### ASSIGNMENT
There is one span to output from the data below: the lines starting at the line with "For every named target in this 1122×2576" and ending at the line with "Kontak (183, 2542)". Output it exactly, ends included, nothing more.

### DATASET RECORDS
○ ○ ○
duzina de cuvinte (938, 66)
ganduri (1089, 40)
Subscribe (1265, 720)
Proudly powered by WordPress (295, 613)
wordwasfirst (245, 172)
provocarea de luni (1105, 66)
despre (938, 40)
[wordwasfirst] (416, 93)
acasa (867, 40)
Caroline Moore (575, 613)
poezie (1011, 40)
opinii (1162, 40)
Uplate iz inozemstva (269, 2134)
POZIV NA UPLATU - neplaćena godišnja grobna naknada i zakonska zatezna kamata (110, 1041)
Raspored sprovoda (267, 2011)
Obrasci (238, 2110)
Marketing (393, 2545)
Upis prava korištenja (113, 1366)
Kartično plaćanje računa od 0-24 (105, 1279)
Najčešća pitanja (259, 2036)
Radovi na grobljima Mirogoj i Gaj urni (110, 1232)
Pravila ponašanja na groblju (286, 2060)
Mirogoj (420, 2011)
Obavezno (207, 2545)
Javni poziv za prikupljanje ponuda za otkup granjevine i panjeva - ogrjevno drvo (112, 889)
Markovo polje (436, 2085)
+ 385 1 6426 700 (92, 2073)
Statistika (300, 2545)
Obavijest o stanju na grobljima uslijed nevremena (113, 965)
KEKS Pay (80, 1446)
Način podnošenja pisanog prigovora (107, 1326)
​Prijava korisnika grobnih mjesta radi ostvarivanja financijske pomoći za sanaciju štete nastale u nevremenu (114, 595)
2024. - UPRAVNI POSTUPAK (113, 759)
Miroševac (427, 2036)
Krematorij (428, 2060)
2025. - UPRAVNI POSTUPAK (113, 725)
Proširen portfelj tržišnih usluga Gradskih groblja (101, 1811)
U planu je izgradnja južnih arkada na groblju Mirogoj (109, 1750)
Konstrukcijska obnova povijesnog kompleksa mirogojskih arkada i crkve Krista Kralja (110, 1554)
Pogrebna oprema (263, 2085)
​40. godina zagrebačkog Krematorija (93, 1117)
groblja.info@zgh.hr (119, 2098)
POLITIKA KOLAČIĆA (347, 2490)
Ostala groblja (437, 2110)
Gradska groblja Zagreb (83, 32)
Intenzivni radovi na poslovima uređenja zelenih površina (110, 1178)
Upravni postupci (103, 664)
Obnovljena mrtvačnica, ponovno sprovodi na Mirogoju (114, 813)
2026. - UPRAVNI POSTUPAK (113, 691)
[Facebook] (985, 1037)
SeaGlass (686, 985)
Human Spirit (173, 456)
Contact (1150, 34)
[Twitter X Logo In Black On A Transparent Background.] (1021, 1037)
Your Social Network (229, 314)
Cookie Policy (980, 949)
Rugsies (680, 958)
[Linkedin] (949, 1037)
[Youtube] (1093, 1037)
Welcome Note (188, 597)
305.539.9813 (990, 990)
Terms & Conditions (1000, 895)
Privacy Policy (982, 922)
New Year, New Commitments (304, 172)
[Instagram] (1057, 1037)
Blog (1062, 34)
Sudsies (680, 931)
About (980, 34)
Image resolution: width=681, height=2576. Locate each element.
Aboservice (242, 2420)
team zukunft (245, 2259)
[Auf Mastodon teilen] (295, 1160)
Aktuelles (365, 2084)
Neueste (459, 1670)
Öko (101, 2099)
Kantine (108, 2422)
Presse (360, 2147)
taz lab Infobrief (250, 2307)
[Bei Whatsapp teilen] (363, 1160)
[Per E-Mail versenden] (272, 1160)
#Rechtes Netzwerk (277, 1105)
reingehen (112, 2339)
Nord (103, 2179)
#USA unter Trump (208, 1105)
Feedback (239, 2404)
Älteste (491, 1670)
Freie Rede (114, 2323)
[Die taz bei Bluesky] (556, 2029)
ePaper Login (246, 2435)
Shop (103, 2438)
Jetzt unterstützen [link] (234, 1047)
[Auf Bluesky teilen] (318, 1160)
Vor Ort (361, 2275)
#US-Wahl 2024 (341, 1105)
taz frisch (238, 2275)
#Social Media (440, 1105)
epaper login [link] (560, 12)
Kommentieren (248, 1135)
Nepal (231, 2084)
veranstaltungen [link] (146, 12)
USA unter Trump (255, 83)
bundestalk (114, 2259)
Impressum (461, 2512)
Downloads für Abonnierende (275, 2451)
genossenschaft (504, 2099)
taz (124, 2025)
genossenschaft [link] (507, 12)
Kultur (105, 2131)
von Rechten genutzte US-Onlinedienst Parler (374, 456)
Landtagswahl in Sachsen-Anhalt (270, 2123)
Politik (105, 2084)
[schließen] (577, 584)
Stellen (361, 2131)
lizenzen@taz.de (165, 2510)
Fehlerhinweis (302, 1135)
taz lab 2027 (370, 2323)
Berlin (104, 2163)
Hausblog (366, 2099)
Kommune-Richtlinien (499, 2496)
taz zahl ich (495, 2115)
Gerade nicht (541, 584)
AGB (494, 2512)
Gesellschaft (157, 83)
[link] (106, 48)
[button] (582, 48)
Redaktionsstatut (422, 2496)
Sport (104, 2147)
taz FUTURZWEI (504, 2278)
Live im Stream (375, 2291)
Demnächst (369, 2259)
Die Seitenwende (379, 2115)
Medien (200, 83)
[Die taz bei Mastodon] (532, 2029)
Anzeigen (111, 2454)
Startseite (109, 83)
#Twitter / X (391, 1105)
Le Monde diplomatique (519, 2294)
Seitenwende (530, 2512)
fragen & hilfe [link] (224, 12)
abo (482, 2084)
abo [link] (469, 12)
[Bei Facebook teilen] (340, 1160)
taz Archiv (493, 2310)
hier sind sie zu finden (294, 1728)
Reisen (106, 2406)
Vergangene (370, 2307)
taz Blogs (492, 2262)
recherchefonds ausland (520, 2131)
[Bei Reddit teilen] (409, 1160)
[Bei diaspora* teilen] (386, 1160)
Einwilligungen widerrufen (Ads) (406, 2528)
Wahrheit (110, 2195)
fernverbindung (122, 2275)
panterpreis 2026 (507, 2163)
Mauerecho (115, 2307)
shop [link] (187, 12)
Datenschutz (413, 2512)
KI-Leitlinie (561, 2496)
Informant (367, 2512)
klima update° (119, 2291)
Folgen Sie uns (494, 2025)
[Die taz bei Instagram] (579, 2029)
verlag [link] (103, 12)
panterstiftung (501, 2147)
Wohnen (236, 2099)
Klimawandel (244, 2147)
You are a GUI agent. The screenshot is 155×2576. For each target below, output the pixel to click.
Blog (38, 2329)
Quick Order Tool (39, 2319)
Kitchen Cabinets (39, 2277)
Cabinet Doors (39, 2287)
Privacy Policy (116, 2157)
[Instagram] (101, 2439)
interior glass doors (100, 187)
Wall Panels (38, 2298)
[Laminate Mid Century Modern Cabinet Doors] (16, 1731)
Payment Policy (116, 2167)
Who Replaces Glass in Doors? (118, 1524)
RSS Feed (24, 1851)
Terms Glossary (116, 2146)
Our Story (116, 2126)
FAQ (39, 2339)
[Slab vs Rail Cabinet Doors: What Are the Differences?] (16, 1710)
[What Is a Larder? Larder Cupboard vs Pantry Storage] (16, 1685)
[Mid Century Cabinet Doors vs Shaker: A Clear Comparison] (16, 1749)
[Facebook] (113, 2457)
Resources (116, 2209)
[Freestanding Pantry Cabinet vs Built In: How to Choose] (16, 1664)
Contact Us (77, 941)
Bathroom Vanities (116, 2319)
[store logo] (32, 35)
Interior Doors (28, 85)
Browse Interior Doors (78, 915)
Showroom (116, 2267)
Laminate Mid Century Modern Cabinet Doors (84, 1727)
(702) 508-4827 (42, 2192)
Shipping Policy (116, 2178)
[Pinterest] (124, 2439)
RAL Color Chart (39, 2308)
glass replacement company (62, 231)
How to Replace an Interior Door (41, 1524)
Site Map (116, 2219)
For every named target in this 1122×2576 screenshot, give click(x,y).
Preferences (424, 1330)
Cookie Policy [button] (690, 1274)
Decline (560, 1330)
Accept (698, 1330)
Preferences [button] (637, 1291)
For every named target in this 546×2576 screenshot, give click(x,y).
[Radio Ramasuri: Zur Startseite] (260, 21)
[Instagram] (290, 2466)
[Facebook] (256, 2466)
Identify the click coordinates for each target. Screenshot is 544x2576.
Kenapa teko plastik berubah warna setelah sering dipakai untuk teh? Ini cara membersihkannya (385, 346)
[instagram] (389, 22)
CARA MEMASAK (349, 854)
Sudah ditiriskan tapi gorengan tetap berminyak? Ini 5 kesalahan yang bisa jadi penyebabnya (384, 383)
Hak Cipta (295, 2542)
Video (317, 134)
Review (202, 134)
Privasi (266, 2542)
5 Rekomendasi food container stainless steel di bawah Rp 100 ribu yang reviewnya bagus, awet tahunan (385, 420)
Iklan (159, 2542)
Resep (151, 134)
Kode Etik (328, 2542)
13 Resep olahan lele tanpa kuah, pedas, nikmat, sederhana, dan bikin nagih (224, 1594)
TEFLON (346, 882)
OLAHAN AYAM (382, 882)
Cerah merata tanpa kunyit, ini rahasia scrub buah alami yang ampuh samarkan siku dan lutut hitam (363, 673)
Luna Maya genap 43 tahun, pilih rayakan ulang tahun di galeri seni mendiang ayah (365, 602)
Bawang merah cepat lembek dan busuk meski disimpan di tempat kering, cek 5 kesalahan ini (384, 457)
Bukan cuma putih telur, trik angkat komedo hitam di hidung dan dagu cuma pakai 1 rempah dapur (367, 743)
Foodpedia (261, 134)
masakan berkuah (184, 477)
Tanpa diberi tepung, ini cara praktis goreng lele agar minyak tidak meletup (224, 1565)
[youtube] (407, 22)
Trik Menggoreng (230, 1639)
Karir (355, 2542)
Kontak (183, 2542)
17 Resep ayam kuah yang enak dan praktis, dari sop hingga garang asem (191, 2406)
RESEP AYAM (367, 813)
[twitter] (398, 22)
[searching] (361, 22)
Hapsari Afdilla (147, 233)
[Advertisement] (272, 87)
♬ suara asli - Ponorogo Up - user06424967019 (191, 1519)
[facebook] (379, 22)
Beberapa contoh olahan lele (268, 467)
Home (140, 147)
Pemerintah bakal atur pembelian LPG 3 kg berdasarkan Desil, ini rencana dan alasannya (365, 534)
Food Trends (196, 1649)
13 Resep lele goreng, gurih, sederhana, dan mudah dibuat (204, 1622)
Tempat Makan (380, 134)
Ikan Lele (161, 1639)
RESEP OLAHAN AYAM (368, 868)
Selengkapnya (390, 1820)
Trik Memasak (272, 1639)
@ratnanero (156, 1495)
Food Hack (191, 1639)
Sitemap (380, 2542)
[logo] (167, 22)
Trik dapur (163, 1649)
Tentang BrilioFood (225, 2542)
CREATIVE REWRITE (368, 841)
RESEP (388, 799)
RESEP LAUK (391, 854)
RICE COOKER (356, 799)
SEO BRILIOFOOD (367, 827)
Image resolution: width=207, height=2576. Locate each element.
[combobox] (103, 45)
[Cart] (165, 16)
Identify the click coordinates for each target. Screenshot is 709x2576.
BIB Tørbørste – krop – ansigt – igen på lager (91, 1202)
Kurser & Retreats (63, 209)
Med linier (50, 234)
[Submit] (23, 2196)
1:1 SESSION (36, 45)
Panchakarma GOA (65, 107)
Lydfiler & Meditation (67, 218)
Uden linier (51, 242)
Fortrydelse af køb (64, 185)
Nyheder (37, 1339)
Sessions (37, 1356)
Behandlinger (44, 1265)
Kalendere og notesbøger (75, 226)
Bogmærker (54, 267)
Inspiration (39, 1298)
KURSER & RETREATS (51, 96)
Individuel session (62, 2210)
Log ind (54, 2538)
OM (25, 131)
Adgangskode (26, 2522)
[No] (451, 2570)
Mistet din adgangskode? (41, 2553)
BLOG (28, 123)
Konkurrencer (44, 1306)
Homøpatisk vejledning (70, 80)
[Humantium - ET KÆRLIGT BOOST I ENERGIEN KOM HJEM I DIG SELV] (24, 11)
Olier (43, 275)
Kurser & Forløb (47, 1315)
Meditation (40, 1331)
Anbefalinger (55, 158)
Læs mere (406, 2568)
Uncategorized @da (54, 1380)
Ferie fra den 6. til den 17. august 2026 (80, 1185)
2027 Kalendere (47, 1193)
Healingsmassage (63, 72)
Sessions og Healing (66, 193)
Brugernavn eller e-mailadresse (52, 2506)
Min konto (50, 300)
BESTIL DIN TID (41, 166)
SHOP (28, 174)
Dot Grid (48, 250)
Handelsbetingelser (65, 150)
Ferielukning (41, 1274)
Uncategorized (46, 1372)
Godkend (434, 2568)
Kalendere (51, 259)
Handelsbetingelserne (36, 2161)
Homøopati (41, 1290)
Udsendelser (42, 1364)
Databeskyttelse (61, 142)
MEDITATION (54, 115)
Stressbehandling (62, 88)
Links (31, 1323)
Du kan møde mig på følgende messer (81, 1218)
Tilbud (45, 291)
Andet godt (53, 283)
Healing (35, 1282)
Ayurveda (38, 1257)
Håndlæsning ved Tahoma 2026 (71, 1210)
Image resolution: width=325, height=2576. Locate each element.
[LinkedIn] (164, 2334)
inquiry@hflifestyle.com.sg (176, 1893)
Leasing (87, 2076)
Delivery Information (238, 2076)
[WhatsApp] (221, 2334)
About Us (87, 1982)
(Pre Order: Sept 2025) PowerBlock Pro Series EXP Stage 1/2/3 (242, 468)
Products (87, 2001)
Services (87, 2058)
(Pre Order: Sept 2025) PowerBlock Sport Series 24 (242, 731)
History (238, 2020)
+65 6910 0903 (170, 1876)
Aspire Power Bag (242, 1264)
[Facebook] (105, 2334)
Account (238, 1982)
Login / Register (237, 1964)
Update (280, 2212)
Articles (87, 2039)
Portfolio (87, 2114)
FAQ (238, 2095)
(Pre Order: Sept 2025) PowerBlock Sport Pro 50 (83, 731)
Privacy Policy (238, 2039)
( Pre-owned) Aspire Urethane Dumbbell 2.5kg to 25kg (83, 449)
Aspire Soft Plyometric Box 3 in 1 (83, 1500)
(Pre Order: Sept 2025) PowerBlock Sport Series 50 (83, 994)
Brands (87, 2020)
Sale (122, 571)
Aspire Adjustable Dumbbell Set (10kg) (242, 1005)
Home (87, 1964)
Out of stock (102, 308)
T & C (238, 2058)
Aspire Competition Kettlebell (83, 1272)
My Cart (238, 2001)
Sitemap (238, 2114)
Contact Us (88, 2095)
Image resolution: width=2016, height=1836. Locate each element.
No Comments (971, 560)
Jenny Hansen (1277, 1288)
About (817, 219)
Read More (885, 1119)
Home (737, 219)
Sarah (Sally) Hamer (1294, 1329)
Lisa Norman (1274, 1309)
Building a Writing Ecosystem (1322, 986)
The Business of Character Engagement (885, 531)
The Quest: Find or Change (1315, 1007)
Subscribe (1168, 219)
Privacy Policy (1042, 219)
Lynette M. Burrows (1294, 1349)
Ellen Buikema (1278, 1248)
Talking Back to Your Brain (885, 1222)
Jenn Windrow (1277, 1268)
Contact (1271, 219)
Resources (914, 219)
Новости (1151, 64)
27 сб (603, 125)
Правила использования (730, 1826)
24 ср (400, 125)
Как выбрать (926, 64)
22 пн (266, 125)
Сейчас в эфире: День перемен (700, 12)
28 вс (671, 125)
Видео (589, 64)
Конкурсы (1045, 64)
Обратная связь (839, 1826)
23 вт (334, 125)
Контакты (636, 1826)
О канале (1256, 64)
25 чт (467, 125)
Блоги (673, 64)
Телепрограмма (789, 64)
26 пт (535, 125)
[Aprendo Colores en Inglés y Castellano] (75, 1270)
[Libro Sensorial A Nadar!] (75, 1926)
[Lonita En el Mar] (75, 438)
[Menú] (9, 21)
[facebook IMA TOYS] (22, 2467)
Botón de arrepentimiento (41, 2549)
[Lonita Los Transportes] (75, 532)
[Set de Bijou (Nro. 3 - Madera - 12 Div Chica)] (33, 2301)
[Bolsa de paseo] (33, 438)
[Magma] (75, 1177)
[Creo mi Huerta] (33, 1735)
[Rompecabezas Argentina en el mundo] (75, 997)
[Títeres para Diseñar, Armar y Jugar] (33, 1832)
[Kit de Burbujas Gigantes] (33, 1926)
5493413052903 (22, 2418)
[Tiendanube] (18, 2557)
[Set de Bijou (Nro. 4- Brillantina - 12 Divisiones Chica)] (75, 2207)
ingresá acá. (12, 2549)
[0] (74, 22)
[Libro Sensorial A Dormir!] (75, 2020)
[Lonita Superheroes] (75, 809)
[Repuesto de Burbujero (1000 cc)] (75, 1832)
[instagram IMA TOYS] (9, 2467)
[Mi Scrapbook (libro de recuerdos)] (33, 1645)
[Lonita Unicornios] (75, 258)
○ ○ ○
### YOUR SOLUTION
For every named target in this 1122×2576 screenshot, give click(x,y).
Preferences (424, 1330)
Cookie Policy [button] (690, 1274)
Decline (560, 1330)
Accept (698, 1330)
Preferences [button] (637, 1291)
For every named target in this 546×2576 screenshot, give click(x,y).
[Radio Ramasuri: Zur Startseite] (260, 21)
[Instagram] (290, 2466)
[Facebook] (256, 2466)
Identify the click coordinates for each target. Screenshot is 544x2576.
Kenapa teko plastik berubah warna setelah sering dipakai untuk teh? Ini cara membersihkannya (385, 346)
[instagram] (389, 22)
CARA MEMASAK (349, 854)
Sudah ditiriskan tapi gorengan tetap berminyak? Ini 5 kesalahan yang bisa jadi penyebabnya (384, 383)
Hak Cipta (295, 2542)
Video (317, 134)
Review (202, 134)
Privasi (266, 2542)
5 Rekomendasi food container stainless steel di bawah Rp 100 ribu yang reviewnya bagus, awet tahunan (385, 420)
Iklan (159, 2542)
Resep (151, 134)
Kode Etik (328, 2542)
13 Resep olahan lele tanpa kuah, pedas, nikmat, sederhana, dan bikin nagih (224, 1594)
TEFLON (346, 882)
OLAHAN AYAM (382, 882)
Cerah merata tanpa kunyit, ini rahasia scrub buah alami yang ampuh samarkan siku dan lutut hitam (363, 673)
Luna Maya genap 43 tahun, pilih rayakan ulang tahun di galeri seni mendiang ayah (365, 602)
Bawang merah cepat lembek dan busuk meski disimpan di tempat kering, cek 5 kesalahan ini (384, 457)
Bukan cuma putih telur, trik angkat komedo hitam di hidung dan dagu cuma pakai 1 rempah dapur (367, 743)
Foodpedia (261, 134)
masakan berkuah (184, 477)
Tanpa diberi tepung, ini cara praktis goreng lele agar minyak tidak meletup (224, 1565)
[youtube] (407, 22)
Trik Menggoreng (230, 1639)
Karir (355, 2542)
Kontak (183, 2542)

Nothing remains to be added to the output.